Start of SUPPLIED DATA

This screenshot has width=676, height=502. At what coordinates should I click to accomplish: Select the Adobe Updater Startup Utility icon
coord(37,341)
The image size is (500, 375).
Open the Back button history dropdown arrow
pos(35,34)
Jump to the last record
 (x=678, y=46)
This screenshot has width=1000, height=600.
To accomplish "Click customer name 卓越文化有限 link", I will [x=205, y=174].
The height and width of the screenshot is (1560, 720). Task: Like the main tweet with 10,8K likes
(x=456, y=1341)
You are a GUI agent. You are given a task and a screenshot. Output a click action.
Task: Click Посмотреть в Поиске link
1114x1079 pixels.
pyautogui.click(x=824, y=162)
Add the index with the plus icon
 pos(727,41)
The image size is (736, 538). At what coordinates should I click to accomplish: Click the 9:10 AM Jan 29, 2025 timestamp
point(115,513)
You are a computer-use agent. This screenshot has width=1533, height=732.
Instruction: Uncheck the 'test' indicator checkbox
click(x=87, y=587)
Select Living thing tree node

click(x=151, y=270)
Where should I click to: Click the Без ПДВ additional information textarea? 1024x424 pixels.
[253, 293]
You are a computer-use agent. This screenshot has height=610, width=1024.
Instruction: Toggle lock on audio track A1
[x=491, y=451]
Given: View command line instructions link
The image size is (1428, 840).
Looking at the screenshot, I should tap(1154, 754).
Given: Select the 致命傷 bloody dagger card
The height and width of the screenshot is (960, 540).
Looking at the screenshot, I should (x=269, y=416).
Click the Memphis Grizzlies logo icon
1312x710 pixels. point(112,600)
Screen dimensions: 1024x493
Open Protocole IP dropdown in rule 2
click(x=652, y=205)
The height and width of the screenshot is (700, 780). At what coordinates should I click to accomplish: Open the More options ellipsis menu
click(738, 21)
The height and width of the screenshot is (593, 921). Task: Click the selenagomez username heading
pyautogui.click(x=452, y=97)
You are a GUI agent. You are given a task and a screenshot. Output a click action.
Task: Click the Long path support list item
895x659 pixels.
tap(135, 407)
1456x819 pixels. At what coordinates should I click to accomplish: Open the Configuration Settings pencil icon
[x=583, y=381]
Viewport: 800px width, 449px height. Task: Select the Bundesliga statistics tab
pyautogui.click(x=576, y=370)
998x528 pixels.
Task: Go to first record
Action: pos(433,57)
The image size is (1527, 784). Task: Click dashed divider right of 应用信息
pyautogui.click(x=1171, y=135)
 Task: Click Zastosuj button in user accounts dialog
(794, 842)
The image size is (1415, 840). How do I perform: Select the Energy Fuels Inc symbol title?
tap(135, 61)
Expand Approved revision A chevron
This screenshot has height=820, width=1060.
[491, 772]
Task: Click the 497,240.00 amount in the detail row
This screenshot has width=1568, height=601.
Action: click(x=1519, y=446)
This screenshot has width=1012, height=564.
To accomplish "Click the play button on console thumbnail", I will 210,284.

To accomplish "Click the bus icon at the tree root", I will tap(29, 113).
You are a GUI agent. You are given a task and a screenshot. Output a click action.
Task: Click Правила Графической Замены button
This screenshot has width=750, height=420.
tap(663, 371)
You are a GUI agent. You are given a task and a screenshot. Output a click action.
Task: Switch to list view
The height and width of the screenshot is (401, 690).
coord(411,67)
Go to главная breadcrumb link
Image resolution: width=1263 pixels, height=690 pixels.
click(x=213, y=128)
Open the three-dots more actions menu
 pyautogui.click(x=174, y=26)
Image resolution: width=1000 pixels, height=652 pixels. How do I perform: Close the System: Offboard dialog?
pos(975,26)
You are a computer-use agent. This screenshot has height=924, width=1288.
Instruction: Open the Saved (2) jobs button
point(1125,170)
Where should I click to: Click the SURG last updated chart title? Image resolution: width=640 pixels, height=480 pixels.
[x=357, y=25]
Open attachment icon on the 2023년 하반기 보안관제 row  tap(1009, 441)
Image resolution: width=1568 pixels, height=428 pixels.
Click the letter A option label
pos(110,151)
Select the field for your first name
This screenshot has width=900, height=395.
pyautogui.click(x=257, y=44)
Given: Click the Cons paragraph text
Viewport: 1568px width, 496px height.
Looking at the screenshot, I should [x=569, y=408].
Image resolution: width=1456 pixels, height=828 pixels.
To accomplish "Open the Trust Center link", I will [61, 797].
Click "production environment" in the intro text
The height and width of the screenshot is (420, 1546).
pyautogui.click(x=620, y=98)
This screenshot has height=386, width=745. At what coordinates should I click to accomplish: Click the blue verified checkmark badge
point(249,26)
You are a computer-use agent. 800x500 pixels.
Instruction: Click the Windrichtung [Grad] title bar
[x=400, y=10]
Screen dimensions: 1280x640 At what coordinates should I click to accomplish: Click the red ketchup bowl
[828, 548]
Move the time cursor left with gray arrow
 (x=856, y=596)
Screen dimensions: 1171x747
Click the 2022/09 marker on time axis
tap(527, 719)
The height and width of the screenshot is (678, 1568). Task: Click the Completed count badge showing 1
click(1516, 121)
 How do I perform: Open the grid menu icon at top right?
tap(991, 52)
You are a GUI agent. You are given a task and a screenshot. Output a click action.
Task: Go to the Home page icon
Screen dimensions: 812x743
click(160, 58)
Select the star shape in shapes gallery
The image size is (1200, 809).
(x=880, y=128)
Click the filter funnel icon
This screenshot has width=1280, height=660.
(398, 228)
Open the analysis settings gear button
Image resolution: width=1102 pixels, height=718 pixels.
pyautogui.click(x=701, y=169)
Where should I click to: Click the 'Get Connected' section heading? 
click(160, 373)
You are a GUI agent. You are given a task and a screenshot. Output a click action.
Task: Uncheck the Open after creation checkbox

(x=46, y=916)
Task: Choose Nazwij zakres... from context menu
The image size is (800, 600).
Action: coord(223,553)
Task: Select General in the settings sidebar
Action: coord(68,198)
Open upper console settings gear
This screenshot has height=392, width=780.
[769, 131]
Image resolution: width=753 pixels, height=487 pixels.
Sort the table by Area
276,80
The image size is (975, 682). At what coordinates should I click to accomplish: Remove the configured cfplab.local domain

End of SUPPLIED DATA

WHAT YOU HAVE TO DO
Go through all the rows above and swap "The image size is" for "The screenshot size is" at every occurrence, keeping the rest of each row the same.

EXERCISE ANSWER
This screenshot has width=676, height=502. At what coordinates should I click to accomplish: Select the Adobe Updater Startup Utility icon
coord(37,341)
The screenshot size is (500, 375).
Open the Back button history dropdown arrow
pos(35,34)
Jump to the last record
 (x=678, y=46)
This screenshot has width=1000, height=600.
To accomplish "Click customer name 卓越文化有限 link", I will [x=205, y=174].
The height and width of the screenshot is (1560, 720). Task: Like the main tweet with 10,8K likes
(x=456, y=1341)
You are a GUI agent. You are given a task and a screenshot. Output a click action.
Task: Click Посмотреть в Поиске link
1114x1079 pixels.
pyautogui.click(x=824, y=162)
Add the index with the plus icon
 pos(727,41)
The screenshot size is (736, 538). At what coordinates should I click to accomplish: Click the 9:10 AM Jan 29, 2025 timestamp
point(115,513)
You are a computer-use agent. This screenshot has width=1533, height=732.
Instruction: Uncheck the 'test' indicator checkbox
click(x=87, y=587)
Select Living thing tree node

click(x=151, y=270)
Where should I click to: Click the Без ПДВ additional information textarea? 1024x424 pixels.
[253, 293]
You are a computer-use agent. This screenshot has height=610, width=1024.
Instruction: Toggle lock on audio track A1
[x=491, y=451]
Given: View command line instructions link
The screenshot size is (1428, 840).
Looking at the screenshot, I should tap(1154, 754).
Given: Select the 致命傷 bloody dagger card
The height and width of the screenshot is (960, 540).
Looking at the screenshot, I should (x=269, y=416).
Click the Memphis Grizzlies logo icon
1312x710 pixels. point(112,600)
Screen dimensions: 1024x493
Open Protocole IP dropdown in rule 2
click(x=652, y=205)
The height and width of the screenshot is (700, 780). At what coordinates should I click to accomplish: Open the More options ellipsis menu
click(738, 21)
The height and width of the screenshot is (593, 921). Task: Click the selenagomez username heading
pyautogui.click(x=452, y=97)
You are a GUI agent. You are given a task and a screenshot. Output a click action.
Task: Click the Long path support list item
895x659 pixels.
tap(135, 407)
1456x819 pixels. At what coordinates should I click to accomplish: Open the Configuration Settings pencil icon
[x=583, y=381]
Viewport: 800px width, 449px height. Task: Select the Bundesliga statistics tab
pyautogui.click(x=576, y=370)
998x528 pixels.
Task: Go to first record
Action: pos(433,57)
The screenshot size is (1527, 784). Task: Click dashed divider right of 应用信息
pyautogui.click(x=1171, y=135)
 Task: Click Zastosuj button in user accounts dialog
(794, 842)
The screenshot size is (1415, 840). How do I perform: Select the Energy Fuels Inc symbol title?
tap(135, 61)
Expand Approved revision A chevron
This screenshot has height=820, width=1060.
[491, 772]
Task: Click the 497,240.00 amount in the detail row
This screenshot has width=1568, height=601.
Action: click(x=1519, y=446)
This screenshot has width=1012, height=564.
To accomplish "Click the play button on console thumbnail", I will 210,284.

To accomplish "Click the bus icon at the tree root", I will tap(29, 113).
You are a GUI agent. You are given a task and a screenshot. Output a click action.
Task: Click Правила Графической Замены button
This screenshot has width=750, height=420.
tap(663, 371)
You are a GUI agent. You are given a task and a screenshot. Output a click action.
Task: Switch to list view
The height and width of the screenshot is (401, 690).
coord(411,67)
Go to главная breadcrumb link
Image resolution: width=1263 pixels, height=690 pixels.
click(x=213, y=128)
Open the three-dots more actions menu
 pyautogui.click(x=174, y=26)
Image resolution: width=1000 pixels, height=652 pixels. How do I perform: Close the System: Offboard dialog?
pos(975,26)
You are a computer-use agent. This screenshot has height=924, width=1288.
Instruction: Open the Saved (2) jobs button
point(1125,170)
Where should I click to: Click the SURG last updated chart title? Image resolution: width=640 pixels, height=480 pixels.
[x=357, y=25]
Open attachment icon on the 2023년 하반기 보안관제 row  tap(1009, 441)
Image resolution: width=1568 pixels, height=428 pixels.
Click the letter A option label
pos(110,151)
Select the field for your first name
This screenshot has width=900, height=395.
pyautogui.click(x=257, y=44)
Given: Click the Cons paragraph text
Viewport: 1568px width, 496px height.
Looking at the screenshot, I should [x=569, y=408].
Image resolution: width=1456 pixels, height=828 pixels.
To accomplish "Open the Trust Center link", I will [61, 797].
Click "production environment" in the intro text
The height and width of the screenshot is (420, 1546).
pyautogui.click(x=620, y=98)
This screenshot has height=386, width=745. At what coordinates should I click to accomplish: Click the blue verified checkmark badge
point(249,26)
You are a computer-use agent. 800x500 pixels.
Instruction: Click the Windrichtung [Grad] title bar
[x=400, y=10]
Screen dimensions: 1280x640 At what coordinates should I click to accomplish: Click the red ketchup bowl
[828, 548]
Move the time cursor left with gray arrow
 (x=856, y=596)
Screen dimensions: 1171x747
Click the 2022/09 marker on time axis
tap(527, 719)
The height and width of the screenshot is (678, 1568). Task: Click the Completed count badge showing 1
click(1516, 121)
 How do I perform: Open the grid menu icon at top right?
tap(991, 52)
You are a GUI agent. You are given a task and a screenshot. Output a click action.
Task: Go to the Home page icon
Screen dimensions: 812x743
click(160, 58)
Select the star shape in shapes gallery
The screenshot size is (1200, 809).
(x=880, y=128)
Click the filter funnel icon
This screenshot has width=1280, height=660.
(398, 228)
Open the analysis settings gear button
Image resolution: width=1102 pixels, height=718 pixels.
pyautogui.click(x=701, y=169)
Where should I click to: Click the 'Get Connected' section heading? 
click(160, 373)
You are a GUI agent. You are given a task and a screenshot. Output a click action.
Task: Uncheck the Open after creation checkbox

(x=46, y=916)
Task: Choose Nazwij zakres... from context menu
The screenshot size is (800, 600).
Action: coord(223,553)
Task: Select General in the settings sidebar
Action: coord(68,198)
Open upper console settings gear
This screenshot has height=392, width=780.
[769, 131]
Image resolution: width=753 pixels, height=487 pixels.
Sort the table by Area
276,80
The screenshot size is (975, 682). At what coordinates should I click to accomplish: Remove the configured cfplab.local domain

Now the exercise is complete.